Given i.i.d. samples from an unknown distribution over a large domain $[N]$, approximating several basic quantities, including the distribution's support size, its entropy, and its distance from the uniform distribution, requires $\Theta(N / \log N)$ samples [Valiant and Valiant, STOC 2011].

Suppose, however, that we can interact with a powerful but untrusted prover, who knows the entire distribution (or a good approximation of it). Can we use such a prover to approximate (or rather, to approximately {\em verify}) such statistical quantities more efficiently? We show that this is indeed the case: the support size, the entropy, and the distance from the uniform distribution, can all be approximately verified via a 2-message interactive proof, where the communication complexity, the verifier's running time, and the sample complexity are $\widetilde{O}({\sqrt{N}})$. For all these quantities, the sample complexity is tight up to $\polylog N$ factors (for any interactive proof, regardless of its communication complexity or verification time).

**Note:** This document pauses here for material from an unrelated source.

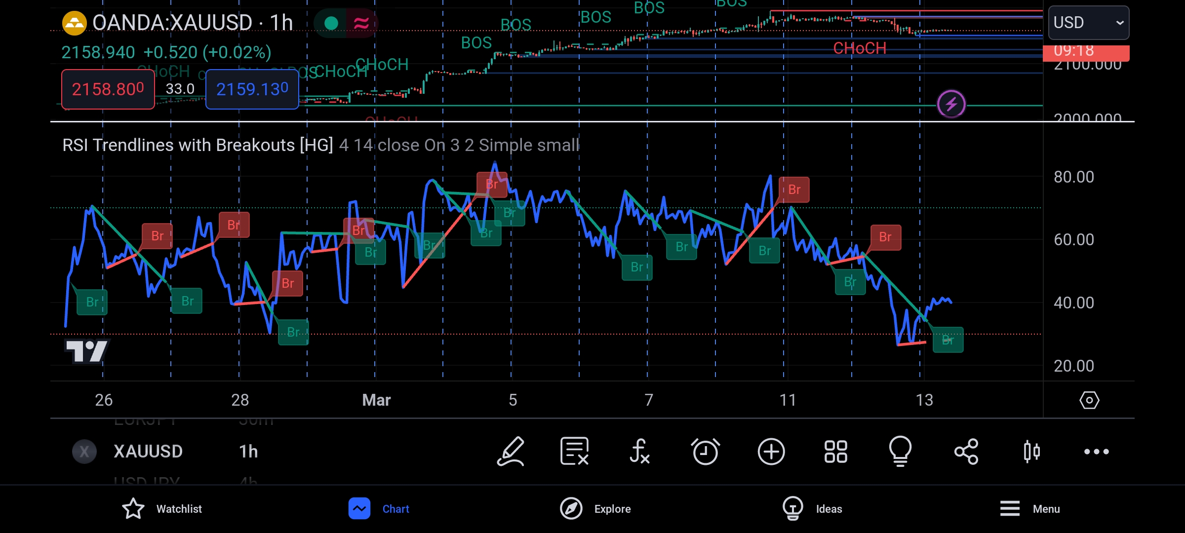Screen dimensions: 1185x533
Task: Select the pencil drawing tool
Action: 511,451
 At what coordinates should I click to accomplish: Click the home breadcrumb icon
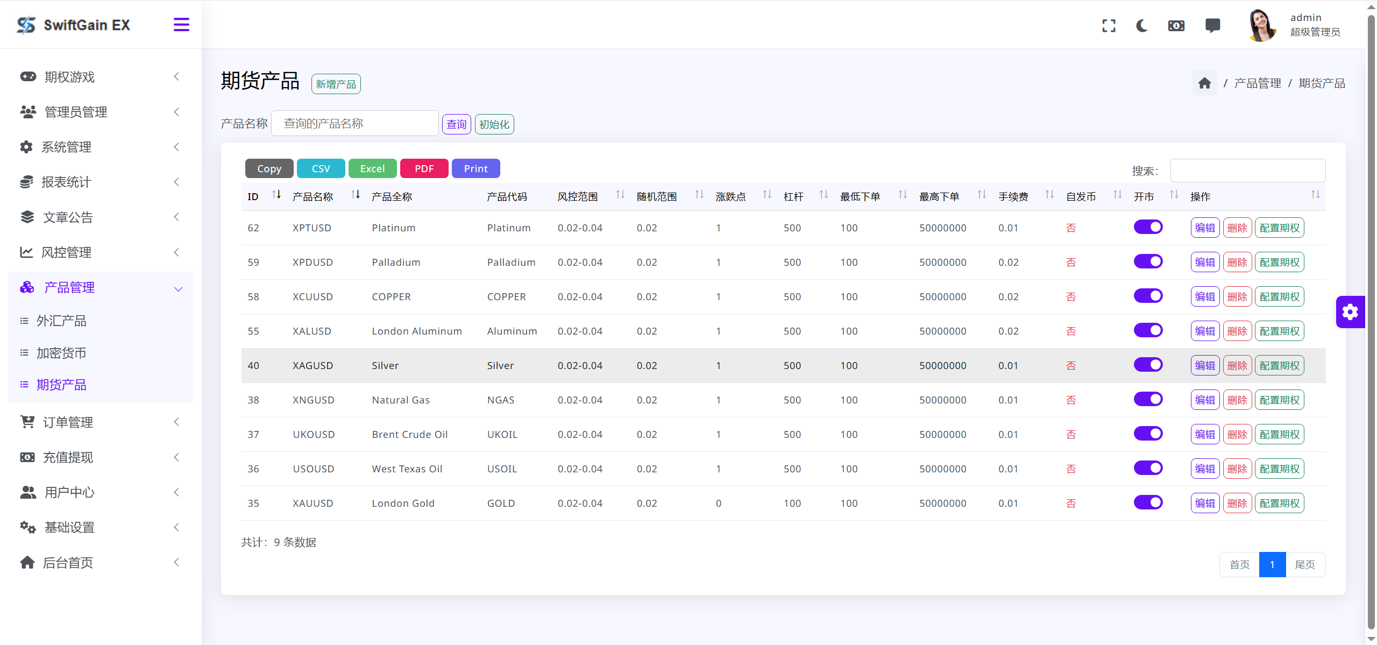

More generally, we give a tolerant interactive proof system with the above sample and communication complexities for verifying a distribution's proximity to any label-invariant property (any property that is invariant to re-labeling of the elements in the distribution's support). The verifier's running time in this more general protocol is also $\widetilde{O}({\sqrt{N}})$, under a mild assumption about the complexity of deciding, given a compact representation of a distribution, whether it is in the property or far from it.